Source material:
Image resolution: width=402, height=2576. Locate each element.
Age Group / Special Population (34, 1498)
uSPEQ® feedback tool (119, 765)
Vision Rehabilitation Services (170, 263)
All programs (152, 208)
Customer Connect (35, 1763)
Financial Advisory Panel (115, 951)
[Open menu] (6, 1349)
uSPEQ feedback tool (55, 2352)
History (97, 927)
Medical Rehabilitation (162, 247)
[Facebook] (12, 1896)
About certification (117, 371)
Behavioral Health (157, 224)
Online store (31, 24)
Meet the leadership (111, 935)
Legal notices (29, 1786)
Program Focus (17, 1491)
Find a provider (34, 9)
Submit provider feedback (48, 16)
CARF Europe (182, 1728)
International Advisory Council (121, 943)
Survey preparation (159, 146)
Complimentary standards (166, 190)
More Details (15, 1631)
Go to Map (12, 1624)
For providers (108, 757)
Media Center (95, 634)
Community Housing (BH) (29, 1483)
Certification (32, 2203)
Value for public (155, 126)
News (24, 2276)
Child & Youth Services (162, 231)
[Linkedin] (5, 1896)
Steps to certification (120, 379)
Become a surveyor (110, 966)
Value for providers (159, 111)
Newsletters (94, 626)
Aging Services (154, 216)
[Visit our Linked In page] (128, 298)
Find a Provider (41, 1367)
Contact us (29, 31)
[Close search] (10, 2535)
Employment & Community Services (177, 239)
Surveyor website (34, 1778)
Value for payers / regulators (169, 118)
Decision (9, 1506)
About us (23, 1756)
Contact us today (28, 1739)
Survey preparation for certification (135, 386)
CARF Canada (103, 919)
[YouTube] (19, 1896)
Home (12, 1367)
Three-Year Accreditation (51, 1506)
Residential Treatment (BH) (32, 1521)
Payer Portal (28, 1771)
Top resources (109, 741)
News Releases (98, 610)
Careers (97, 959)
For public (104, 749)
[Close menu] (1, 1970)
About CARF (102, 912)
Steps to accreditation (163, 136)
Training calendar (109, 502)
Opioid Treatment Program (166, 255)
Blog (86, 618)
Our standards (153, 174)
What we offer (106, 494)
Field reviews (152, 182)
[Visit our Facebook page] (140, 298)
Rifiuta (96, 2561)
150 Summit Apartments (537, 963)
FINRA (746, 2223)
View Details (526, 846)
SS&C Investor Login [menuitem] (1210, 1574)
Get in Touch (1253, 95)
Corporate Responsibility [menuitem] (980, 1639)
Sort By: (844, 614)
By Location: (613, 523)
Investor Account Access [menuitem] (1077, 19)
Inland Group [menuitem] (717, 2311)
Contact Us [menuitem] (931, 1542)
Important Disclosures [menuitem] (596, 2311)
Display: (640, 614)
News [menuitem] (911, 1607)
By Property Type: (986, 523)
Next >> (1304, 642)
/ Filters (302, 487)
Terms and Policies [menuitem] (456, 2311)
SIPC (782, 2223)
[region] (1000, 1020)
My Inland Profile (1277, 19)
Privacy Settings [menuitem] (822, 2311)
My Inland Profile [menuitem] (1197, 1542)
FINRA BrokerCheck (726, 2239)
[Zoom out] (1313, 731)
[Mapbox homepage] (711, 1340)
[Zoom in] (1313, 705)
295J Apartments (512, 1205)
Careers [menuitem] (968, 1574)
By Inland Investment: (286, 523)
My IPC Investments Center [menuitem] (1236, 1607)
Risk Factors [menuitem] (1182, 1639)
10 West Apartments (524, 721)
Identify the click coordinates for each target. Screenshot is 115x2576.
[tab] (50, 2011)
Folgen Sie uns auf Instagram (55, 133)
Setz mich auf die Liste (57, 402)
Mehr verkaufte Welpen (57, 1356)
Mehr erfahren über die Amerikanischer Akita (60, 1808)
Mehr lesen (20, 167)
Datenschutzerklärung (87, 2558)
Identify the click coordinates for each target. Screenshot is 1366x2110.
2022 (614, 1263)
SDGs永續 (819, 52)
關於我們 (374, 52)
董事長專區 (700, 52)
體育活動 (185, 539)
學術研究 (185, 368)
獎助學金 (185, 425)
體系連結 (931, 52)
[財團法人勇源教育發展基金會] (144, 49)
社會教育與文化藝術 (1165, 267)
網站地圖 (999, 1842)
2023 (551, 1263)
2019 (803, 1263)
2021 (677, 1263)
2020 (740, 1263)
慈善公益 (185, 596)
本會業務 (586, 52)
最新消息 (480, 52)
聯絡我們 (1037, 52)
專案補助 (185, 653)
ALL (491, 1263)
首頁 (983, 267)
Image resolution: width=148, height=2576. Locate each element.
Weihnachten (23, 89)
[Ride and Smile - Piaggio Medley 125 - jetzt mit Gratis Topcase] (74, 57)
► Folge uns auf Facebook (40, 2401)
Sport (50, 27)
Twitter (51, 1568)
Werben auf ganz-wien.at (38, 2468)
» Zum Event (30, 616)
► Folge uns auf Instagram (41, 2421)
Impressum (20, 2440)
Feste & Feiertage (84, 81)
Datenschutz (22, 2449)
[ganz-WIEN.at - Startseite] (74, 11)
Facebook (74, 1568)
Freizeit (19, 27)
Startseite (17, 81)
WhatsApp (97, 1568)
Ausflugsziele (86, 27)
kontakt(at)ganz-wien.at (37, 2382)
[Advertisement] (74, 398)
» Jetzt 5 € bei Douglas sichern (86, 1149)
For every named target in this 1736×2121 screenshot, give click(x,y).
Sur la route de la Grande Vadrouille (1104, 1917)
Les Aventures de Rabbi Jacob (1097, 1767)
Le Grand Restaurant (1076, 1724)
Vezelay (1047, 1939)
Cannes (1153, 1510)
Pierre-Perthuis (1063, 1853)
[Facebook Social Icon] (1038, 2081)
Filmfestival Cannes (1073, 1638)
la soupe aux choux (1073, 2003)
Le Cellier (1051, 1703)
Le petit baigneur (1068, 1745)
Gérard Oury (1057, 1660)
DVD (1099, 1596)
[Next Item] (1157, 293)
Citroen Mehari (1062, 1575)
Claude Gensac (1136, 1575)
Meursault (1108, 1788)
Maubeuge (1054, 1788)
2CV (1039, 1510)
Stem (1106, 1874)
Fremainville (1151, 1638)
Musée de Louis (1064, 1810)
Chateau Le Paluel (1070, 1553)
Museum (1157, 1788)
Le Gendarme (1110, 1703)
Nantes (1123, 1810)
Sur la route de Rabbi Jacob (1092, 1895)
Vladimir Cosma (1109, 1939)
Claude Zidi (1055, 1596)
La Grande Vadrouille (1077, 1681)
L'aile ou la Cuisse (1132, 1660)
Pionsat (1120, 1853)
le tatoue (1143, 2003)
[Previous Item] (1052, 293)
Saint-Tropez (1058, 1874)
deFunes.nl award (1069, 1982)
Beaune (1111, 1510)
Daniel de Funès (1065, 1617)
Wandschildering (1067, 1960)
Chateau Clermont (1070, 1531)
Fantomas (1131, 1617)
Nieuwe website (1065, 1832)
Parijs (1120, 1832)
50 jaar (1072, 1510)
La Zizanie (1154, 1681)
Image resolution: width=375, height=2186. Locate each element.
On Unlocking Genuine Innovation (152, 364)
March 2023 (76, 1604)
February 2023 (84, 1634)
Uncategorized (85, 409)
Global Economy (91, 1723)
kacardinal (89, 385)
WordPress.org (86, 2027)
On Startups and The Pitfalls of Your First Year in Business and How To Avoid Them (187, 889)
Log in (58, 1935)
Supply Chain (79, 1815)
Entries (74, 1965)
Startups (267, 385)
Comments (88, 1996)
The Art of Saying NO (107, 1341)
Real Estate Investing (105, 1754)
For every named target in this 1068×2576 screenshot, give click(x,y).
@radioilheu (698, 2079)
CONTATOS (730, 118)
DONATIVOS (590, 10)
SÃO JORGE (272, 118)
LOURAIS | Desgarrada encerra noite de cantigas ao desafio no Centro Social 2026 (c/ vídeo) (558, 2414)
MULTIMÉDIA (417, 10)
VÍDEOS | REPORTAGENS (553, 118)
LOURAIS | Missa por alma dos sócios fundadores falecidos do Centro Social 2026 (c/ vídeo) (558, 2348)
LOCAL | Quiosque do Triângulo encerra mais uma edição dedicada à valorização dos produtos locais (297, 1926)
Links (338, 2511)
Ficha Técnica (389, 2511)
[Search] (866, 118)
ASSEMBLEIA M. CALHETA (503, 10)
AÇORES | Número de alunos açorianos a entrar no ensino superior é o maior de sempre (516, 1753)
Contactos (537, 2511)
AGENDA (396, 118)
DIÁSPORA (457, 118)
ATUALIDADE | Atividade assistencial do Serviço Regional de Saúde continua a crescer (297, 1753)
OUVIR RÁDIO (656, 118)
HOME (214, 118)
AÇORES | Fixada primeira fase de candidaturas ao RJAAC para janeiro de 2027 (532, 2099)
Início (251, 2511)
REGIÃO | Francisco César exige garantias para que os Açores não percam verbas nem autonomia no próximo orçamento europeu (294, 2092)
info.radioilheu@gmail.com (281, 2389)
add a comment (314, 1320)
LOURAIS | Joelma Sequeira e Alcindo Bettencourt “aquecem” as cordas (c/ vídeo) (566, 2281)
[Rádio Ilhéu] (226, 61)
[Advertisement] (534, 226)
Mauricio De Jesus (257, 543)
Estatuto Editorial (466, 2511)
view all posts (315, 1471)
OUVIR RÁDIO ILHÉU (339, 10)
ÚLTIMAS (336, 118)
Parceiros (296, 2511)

Exercise:
Exactly the lines from the one that holds "AÇORES | Número" through the final line of the records above should be written out, and only those.

Solution for this problem:
AÇORES | Número de alunos açorianos a entrar no ensino superior é o maior de sempre (516, 1753)
Contactos (537, 2511)
AGENDA (396, 118)
DIÁSPORA (457, 118)
ATUALIDADE | Atividade assistencial do Serviço Regional de Saúde continua a crescer (297, 1753)
OUVIR RÁDIO (656, 118)
HOME (214, 118)
AÇORES | Fixada primeira fase de candidaturas ao RJAAC para janeiro de 2027 (532, 2099)
Início (251, 2511)
REGIÃO | Francisco César exige garantias para que os Açores não percam verbas nem autonomia no próximo orçamento europeu (294, 2092)
info.radioilheu@gmail.com (281, 2389)
add a comment (314, 1320)
LOURAIS | Joelma Sequeira e Alcindo Bettencourt “aquecem” as cordas (c/ vídeo) (566, 2281)
[Rádio Ilhéu] (226, 61)
[Advertisement] (534, 226)
Mauricio De Jesus (257, 543)
Estatuto Editorial (466, 2511)
view all posts (315, 1471)
OUVIR RÁDIO ILHÉU (339, 10)
ÚLTIMAS (336, 118)
Parceiros (296, 2511)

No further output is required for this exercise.